According to data available with the panel, Punjab’s total outstanding farm loan is Rs72,770 crore, of which Rs59,620 crore are crop loans and the rest (Rs13,150 crore) are term loans, he said. “The loan waiver will be limited to short-term crop loans and we are unlikely to recommend waiving term loans.”
Another official familiar with the development said that the waiver scheme is likely to be limited to small and marginal farmers (owning less than 5 acres of land) and the government is likely to announce a package after the state assembly session begins next month.
Latest data from a report prepared by the state level bankers’ committee showed that 1.7 million small and marginal farmers from the state had availed loans totalling Rs36,600 crore.
On Tuesday, chief minister Amarinder Singh said in a series of tweets that his government will act soon on the promised loan waiver.
“I appeal to farmers not to resort to suicide... I promise that their debts would also soon be waived,” Singh said. “No question of going back on debt waiver promise, committee is on the job.”
The panel is headed by former chairman of Commission for Agricultural Costs and Prices, T. Haque, and has Pramod Joshi, South Asia director of the International Food Policy Research Institute, among members.

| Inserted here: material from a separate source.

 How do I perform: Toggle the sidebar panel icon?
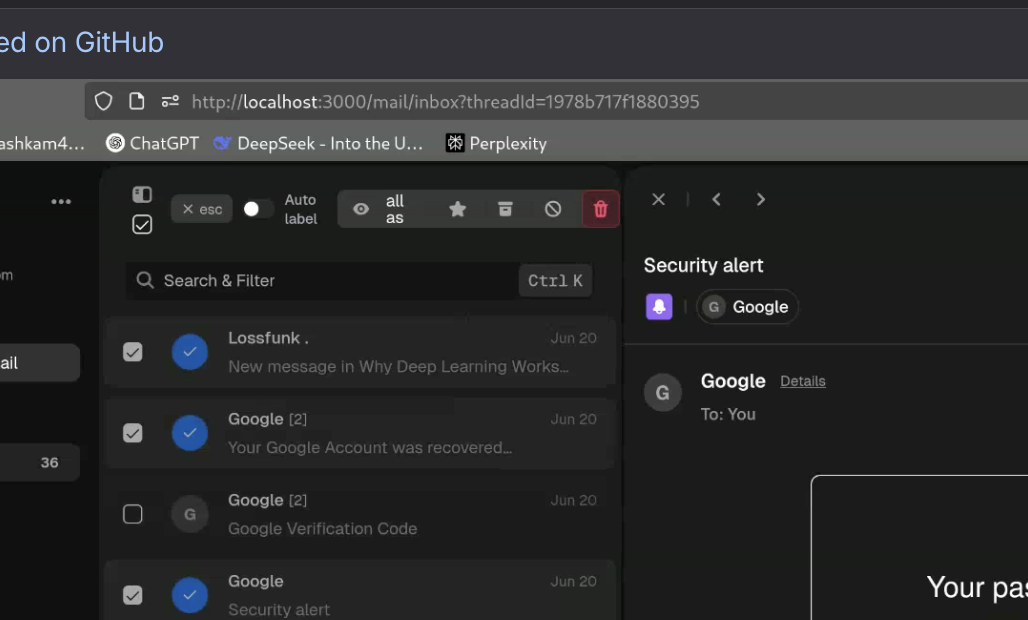(x=142, y=194)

In its election manifesto, the Congress had promised a waiver of agricultural loans, raising compensation for crop loss, a new farmers’ pension scheme and Rs10 lakh financial assistance to the family of farmers who have committed suicide.

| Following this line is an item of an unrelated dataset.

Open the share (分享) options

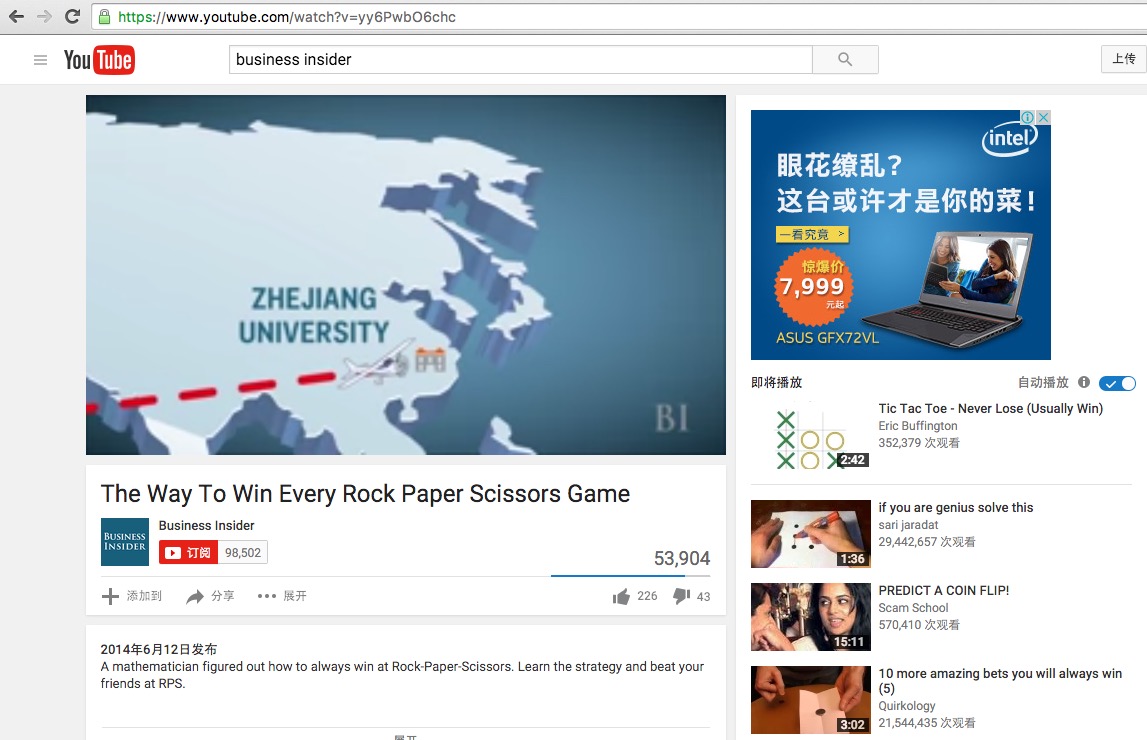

Uttar Pradesh, which went to elections along with Punjab, waived a staggering Rs36,359 crore of farm loans in early April, following up on an electoral promise.
Despite a bumper harvest this year, farm suicides in Punjab have continued unabated. According to a report in The Indian Express on 22 May, at least 21 indebted farmers from the state committed suicide between 1 April and 15 May.

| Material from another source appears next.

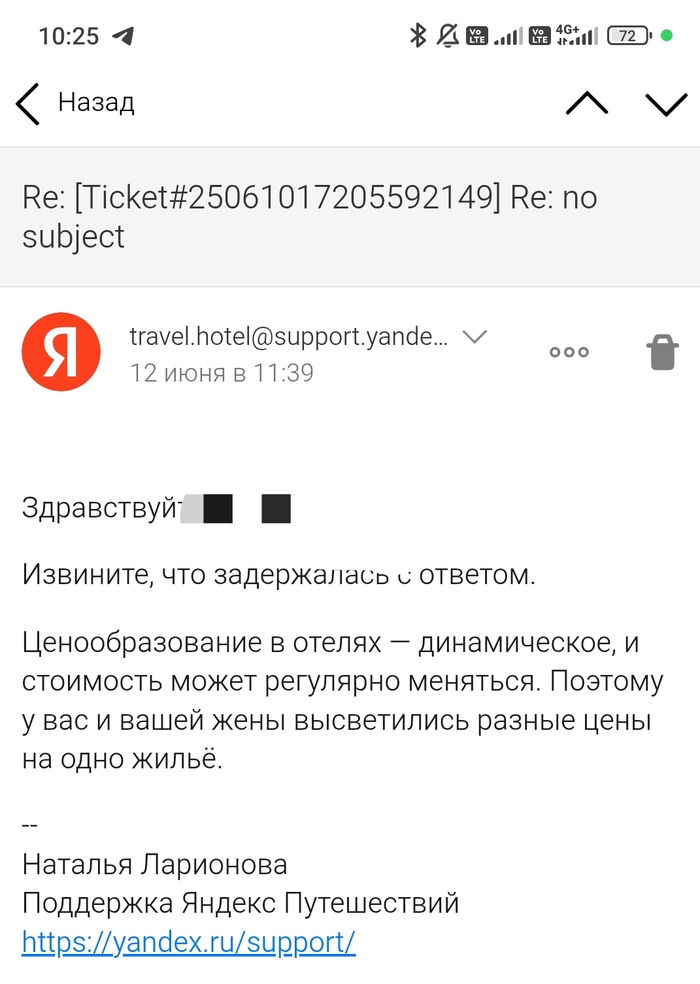Tap the 10:25 clock in status bar

[x=69, y=37]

“Stagnant productivity, declining size of land holdings and rising costs of cultivation are the primary reasons driving indebtedness in Punjab,” the committee member said.
On an average, households involved in farming in Punjab had an outstanding debt of Rs119,500, over two and a half times the all-India average of Rs47,000, found a Situation Assessment Survey of farm households published by the National Sample Survey Organisation in December 2014. About 72% of these loans were from institutional lenders like banks and co-operative societies, while the rest was borrowed from moneylenders, relatives and local traders.